在cuda-pointpillars项目中作者对原有的网络结构进行了修改。其中ScatterBEV是单独开发了一个TensorRT的plugin,它顺带并入了ReduceMax的功能。所以造成了新老两种网络结构上的差异。
ScatterBEV Plugin核心部分的代码如下。包含3个输入和1个输出。输出即为我们要生成的伪图像。主要包含两大操作:ReduceMax以及ScatterBEV,分别以cuda核函数实现。
int ScatterBevPlugin::enqueue(const nvinfer1::PluginTensorDesc* inputDesc,
const nvinfer1::PluginTensorDesc* outputDesc, const void* const* inputs, void* const* outputs, void* workspace,
cudaStream_t stream) noexcept
{
cutelog("wow I run to here now");
unsigned int batch = 1;
unsigned int featureNum = featureNum_;
unsigned int featureY = feature_y_size_;
unsigned int featureX = feature_x_size_;
const float *in = (const float *)inputs[0];
const float *coords_data = (const float *)(inputs[1]);
const unsigned int *params_data = (const unsigned int *)(inputs[2]);
float *spatial_feature_data = (float *)(outputs[0]);
unsigned int count = inputDesc[0].dims.d[0];
cacheBEV_ = workspace;
const float *pillar_features_data = (const float *)(cacheBEV_);
//cudaMemcpyAsync(paramsPtr, params_data, 5*sizeof(int), cudaMemcpyDefault, stream);
checkCudaErrors(cudaMemsetAsync(spatial_feature_data, 0, batch*featureNum*featureY*featureX * sizeof(float), stream));
checkCudaErrors(reduceMax_kernel_launcher((const float*)in, (float*)pillar_features_data, count, stream));
checkCudaErrors(scatterBEV_kernel_launcher(pillar_features_data, coords_data, params_data, featureX, featureY, spatial_feature_data, stream));
return 0;
}
最终,TensorRT推理部分的整体结构可以用作者给出的这张图来描叙。
为什么要把ReduceMax合并到ScatterBev中呢?因为该操作在TensorRT中相当耗时,我做了个实验,如果不做合并你再来看各层耗时。

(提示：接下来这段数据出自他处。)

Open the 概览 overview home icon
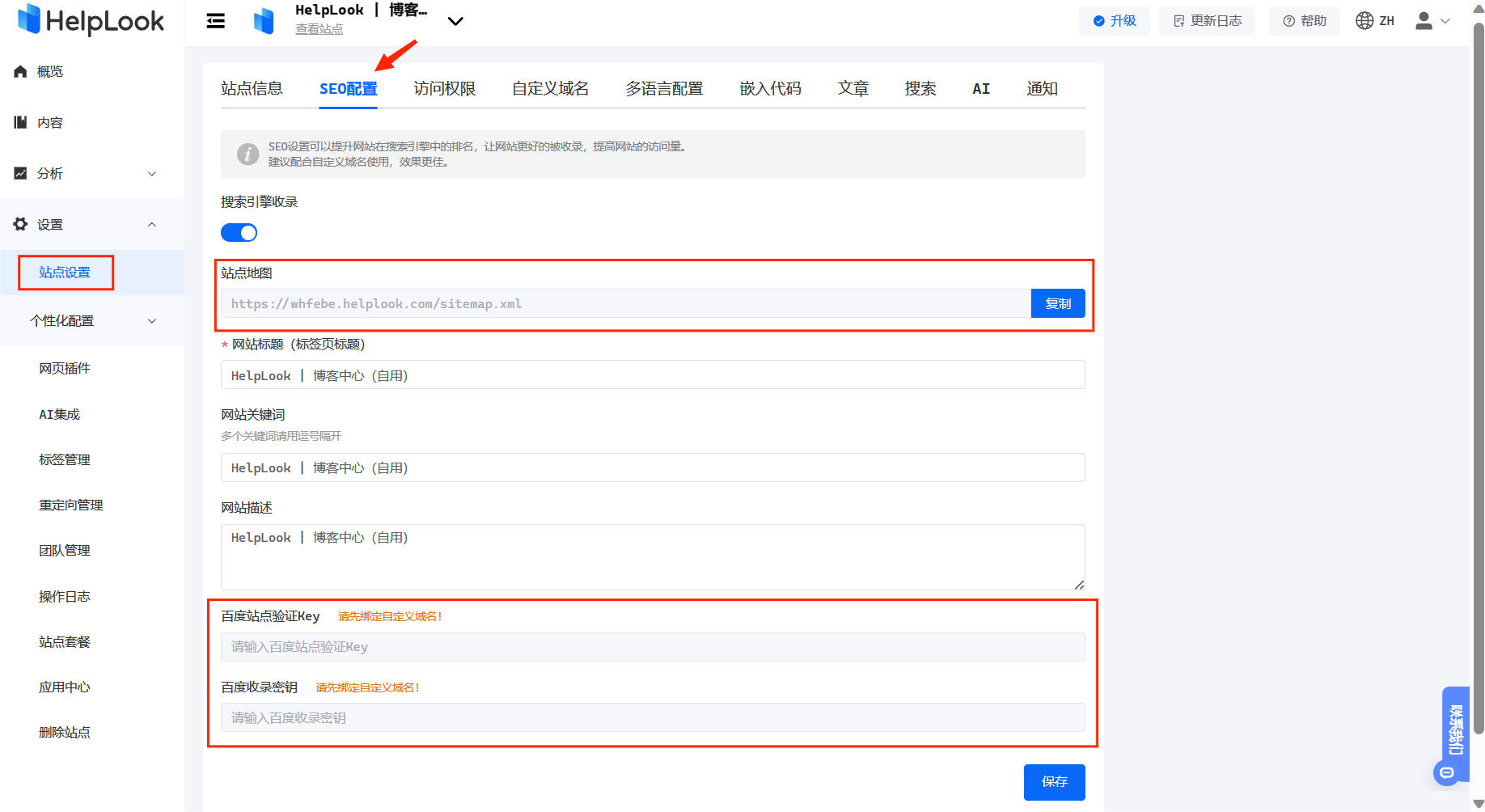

load file: ../../data/000009.bin
find points num: 70148
find pillar_num: 22256
640 + (Unnamed Layer* 1) [Shuffle] 0.123ms
MatMul_245 input reformatter 0 2.624ms
MatMul_245 5.829ms
Transpose_246 + (Unnamed Layer* 4) [Shuffle] 14.978ms
BatchNormalization_247 7.158ms
(Unnamed Layer* 6) [Shuffle] + Transpose_248 13.937ms
Relu_249 7.091ms
ReduceMax_250 51.019ms
Squeeze_251 input reformatter 0 0.598ms
onnx_graphsurgeon_node_0 1.228ms
Conv_334 + Relu_335 input reformatter 0 1.110ms
Conv_334 + Relu_335 1.078ms
Conv_336 + Relu_337 0.866ms
Conv_338 + Relu_339 0.855ms
Conv_340 + Relu_341 0.849ms
Conv_360 + Relu_361 0.418ms
ConvTranspose_342 0.879ms
Conv_362 + Relu_363 0.693ms
Conv_364 + Relu_365 0.685ms
Conv_366 + Relu_367 0.690ms
Conv_368 + Relu_369 0.689ms
Conv_370 + Relu_371 0.693ms
Conv_390 + Relu_391 0.410ms
ConvTranspose_372 0.900ms
Conv_392 + Relu_393 0.739ms
Conv_394 + Relu_395 0.762ms
Conv_396 + Relu_397 0.761ms
Conv_398 + Relu_399 0.751ms
Conv_400 + Relu_401 0.736ms
ConvTranspose_402 1.279ms
BatchNormalization_343 + Relu_344 0.590ms
BatchNormalization_373 + Relu_374 0.588ms
BatchNormalization_403 + Relu_404 0.588ms
Conv_410 || Conv_407 || Conv_406 3.374ms
Conv_410 || Conv_407 || Conv_406 output reformatter 0 1.230ms
Transpose_411 0.417ms
Transpose_409 1.087ms
Transpose_408 1.092ms
其中MaxPooling最为耗时,这是在我的网络模型中测试的,和官方给出的稍有不同,但也足够说明问题。